Records Start Marker

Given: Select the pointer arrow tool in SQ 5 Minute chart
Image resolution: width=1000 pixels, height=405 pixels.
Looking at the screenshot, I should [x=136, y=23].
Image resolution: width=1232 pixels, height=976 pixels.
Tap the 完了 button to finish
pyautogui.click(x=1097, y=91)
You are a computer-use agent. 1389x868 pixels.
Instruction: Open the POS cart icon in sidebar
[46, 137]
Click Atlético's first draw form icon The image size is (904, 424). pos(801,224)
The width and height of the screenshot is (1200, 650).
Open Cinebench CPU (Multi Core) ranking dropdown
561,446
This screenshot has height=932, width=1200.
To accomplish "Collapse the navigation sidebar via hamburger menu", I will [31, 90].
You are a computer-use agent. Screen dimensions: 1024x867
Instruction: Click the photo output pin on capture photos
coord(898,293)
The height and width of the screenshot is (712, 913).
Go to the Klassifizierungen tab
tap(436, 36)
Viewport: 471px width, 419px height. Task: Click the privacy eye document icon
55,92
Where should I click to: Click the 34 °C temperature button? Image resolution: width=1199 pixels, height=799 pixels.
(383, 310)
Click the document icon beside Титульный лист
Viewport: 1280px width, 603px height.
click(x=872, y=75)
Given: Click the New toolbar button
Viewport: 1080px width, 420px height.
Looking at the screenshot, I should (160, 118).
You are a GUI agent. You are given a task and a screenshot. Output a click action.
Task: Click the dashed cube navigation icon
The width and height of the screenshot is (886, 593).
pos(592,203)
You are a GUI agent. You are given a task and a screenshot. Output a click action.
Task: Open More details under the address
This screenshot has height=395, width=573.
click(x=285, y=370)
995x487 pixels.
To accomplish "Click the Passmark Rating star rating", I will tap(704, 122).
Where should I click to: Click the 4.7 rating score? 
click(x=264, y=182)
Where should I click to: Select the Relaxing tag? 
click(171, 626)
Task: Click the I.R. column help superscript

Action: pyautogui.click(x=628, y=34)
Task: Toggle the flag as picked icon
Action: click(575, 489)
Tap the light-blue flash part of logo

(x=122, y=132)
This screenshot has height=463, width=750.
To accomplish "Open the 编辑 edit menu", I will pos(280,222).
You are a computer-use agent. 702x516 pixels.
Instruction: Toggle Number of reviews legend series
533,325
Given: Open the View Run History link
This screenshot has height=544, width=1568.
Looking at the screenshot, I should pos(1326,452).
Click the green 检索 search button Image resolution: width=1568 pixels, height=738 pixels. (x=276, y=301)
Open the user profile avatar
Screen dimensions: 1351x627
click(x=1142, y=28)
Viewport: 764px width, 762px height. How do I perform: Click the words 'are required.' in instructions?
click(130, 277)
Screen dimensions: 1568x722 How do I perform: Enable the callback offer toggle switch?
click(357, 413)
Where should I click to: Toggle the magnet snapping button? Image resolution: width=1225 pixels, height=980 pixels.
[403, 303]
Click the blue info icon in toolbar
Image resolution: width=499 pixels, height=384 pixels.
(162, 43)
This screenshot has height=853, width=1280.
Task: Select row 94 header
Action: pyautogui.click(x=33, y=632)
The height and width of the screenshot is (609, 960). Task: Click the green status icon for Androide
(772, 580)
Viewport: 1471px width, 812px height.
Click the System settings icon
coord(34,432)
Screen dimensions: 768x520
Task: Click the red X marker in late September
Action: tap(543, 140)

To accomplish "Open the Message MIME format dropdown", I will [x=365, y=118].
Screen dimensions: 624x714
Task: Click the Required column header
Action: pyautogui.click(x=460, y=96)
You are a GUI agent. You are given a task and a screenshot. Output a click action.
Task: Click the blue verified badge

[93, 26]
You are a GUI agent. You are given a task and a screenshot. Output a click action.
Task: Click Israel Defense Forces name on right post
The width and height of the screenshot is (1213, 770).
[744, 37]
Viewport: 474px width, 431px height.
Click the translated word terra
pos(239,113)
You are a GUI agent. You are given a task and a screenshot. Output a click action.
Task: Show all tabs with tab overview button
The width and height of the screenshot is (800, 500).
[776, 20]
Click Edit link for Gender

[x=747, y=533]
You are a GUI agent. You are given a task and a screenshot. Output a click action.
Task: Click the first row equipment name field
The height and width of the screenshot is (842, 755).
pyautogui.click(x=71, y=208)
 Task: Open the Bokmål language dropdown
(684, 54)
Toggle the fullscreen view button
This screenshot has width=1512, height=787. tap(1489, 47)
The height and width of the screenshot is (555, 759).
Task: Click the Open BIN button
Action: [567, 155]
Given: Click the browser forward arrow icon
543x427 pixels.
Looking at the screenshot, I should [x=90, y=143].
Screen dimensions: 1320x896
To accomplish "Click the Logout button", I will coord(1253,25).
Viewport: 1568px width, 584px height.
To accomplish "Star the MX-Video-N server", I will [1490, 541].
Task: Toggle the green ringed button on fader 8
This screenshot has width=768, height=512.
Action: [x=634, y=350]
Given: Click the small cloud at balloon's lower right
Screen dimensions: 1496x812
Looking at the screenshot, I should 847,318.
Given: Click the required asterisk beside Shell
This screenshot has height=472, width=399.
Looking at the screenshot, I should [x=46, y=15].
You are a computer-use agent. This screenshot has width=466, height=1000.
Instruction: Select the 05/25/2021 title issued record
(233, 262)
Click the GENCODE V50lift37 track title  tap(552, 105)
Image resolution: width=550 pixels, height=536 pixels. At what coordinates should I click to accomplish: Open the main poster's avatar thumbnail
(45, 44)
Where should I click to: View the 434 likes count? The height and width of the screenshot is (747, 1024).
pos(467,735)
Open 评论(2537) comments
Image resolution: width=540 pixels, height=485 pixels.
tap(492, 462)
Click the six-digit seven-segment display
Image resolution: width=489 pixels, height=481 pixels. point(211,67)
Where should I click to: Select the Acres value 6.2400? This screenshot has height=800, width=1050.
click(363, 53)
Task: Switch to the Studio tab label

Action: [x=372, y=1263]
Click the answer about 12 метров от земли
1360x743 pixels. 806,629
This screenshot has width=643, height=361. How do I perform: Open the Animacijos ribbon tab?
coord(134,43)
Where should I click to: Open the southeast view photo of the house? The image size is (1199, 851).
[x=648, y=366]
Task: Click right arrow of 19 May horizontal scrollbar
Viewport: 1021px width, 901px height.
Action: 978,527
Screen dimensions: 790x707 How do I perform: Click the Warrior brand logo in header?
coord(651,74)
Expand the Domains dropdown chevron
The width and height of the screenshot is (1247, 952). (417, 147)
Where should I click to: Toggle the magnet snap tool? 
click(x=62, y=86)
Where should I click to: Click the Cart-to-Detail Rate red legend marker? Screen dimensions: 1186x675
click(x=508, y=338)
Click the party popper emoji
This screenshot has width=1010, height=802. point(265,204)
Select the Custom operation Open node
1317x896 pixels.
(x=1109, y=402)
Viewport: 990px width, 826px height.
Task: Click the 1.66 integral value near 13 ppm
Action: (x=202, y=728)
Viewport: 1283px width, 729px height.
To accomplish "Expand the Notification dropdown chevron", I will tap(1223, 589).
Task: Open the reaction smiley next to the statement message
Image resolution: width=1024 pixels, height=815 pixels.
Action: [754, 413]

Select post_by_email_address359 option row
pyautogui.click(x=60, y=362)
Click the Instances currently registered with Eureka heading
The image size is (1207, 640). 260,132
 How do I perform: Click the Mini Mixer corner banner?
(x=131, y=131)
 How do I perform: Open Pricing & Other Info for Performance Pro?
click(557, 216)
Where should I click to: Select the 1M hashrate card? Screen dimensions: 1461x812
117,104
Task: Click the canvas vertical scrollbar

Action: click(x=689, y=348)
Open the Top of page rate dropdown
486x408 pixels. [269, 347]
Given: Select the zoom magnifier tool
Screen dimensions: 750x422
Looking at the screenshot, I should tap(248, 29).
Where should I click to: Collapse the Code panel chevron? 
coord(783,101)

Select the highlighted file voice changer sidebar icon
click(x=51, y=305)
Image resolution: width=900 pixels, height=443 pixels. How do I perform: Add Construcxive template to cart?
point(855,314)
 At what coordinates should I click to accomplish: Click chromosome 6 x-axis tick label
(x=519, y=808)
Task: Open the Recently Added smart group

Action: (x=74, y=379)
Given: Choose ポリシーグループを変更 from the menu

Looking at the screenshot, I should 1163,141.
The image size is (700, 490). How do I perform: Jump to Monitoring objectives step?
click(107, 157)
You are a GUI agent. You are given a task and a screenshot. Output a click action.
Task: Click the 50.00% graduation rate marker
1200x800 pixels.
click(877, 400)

Records End Marker

Return, unchanged, the run of lines above that opens with the line containing "995x487 pixels." and closes with the line containing "Given: Open the View Run History link". Include both.

Answer:
995x487 pixels.
To accomplish "Click the Passmark Rating star rating", I will tap(704, 122).
Where should I click to: Click the 4.7 rating score? 
click(x=264, y=182)
Where should I click to: Select the Relaxing tag? 
click(171, 626)
Task: Click the I.R. column help superscript

Action: pyautogui.click(x=628, y=34)
Task: Toggle the flag as picked icon
Action: click(575, 489)
Tap the light-blue flash part of logo

(x=122, y=132)
This screenshot has height=463, width=750.
To accomplish "Open the 编辑 edit menu", I will pos(280,222).
You are a computer-use agent. 702x516 pixels.
Instruction: Toggle Number of reviews legend series
533,325
Given: Open the View Run History link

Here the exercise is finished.